Investment interest is interest on money you borrow specifically for buying property you hold for investments that yield taxable income. This includes (among other things) stocks, non-tax-exempt bonds, and land or other investment property. This doesn't include straddles or anything that yields tax-exempt income (such as municipal bonds, life insurance, or annuities).
If the loan on stock comes from a broker, it is usually referred to as a margin account. If you used part of a home equity loan (or line of credit) to buy the investment, the interest on that loan doesn't count toward investment interest if it qualifies to be deducted as home mortgage interest. Also, investment interest doesn't include any interest related to a passive activity.
If you borrow money and use only part of it for investment purposes, then you must allocate the interest between the various uses. The allocation is based on how much of the loan is used for each purpose.
Example: You borrow $10,000, and use 20% ($2,000) of it for investments and 80% ($8,000) to pay off your credit cards. In the first year of the loan, you pay a total of $600 in interest. Of the $600 you paid, $120 (20%) of it is investment interest. The rest of the interest ($480) isn’t deductible.
Generally, you can't deduct interest that you haven't paid. That may seem obvious, but if you know how much interest you will be paying, you can't deduct that interest even if it applied to a loan you had during the year.

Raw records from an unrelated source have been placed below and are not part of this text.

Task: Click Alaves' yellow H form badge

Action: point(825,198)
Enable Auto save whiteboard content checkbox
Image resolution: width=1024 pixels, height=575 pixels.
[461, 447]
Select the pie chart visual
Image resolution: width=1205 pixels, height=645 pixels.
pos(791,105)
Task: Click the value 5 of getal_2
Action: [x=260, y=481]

Example: You took some money out of your margin account in November (2010), and plan to pay off the loan by the end of February (2011). By the end of (2010), 2 months of interest will have accrued, but because you haven't paid the interest, you can't deduct it. When the loan is paid off in February (2011), you'll receive a statement from your broker reporting the margin interest you received. Because you'll be reporting this income on your (2011) tax return, you'll be able to deduct the interest at that time based on the investment interest deduction rules. Note: Prepaid interest (interest that hasn't yet accrued) is also generally not deductible.
There are rules that limit the amount of investment interest you can deduct. The amount of investment interest that you can deduct can't be more than the amount of net investment income that you report. For purposes of this deduction, net investment income is defined as interest, dividends, short-term capital gains, royalties, and so forth, reduced by investment expenses. Generally, you can't include qualified dividends or long-term capital gains as investment income because you're already getting a tax break on them since they're taxed at a lower rate (0% or 15% depending on your tax bracket) than ordinary income.
However, if you designate qualified dividends or long-term capital gains as investment income when you prepare your taxes, you can include this amount in the calculation of net investment income. Once you decide to do this, however, you can't take advantage of the lower tax rates that qualified dividends and long-term capital gains usually receive. They will now be taxed at the same rate as all your other income. The advantage of making this election is that you'll be able to deduct more investment interest. However, if you decide not to allocate any of the qualified dividends or long-term gains to ordinary income, you can carry over any investment interest expense that you couldn't use. You need to decide which option will give you the least amount of tax liability.
Example: You have investment interest expense of $2,400. Your net investment income consists of interest of $1,300, qualified dividends of $750, and long-term capital gains of $2,000. The total amount you can deduct is $1,300, ignoring the qualified dividends and the long-term capital gains. You have $1,100 of remaining investment interest. You can choose to have $1,100 of the qualified dividends and long-term capital gains treated as investment income. If you do it, you’ll have a deduction of $2,400, but only $1,650 will be taxed at the reduced rates for qualified dividends and long term capital gains.
You deduct investment interest on Schedule A with your other itemized deductions. To deduct investment interest, you’ll need to file a Form 4952 with your return. On this form, you calculate the amount of investment interest that you can deduct, as well as the amount to be carried over to future years (if any). Also, this is where you designate the amount of qualified dividends and long-term capital gains that you want to treat as investment income.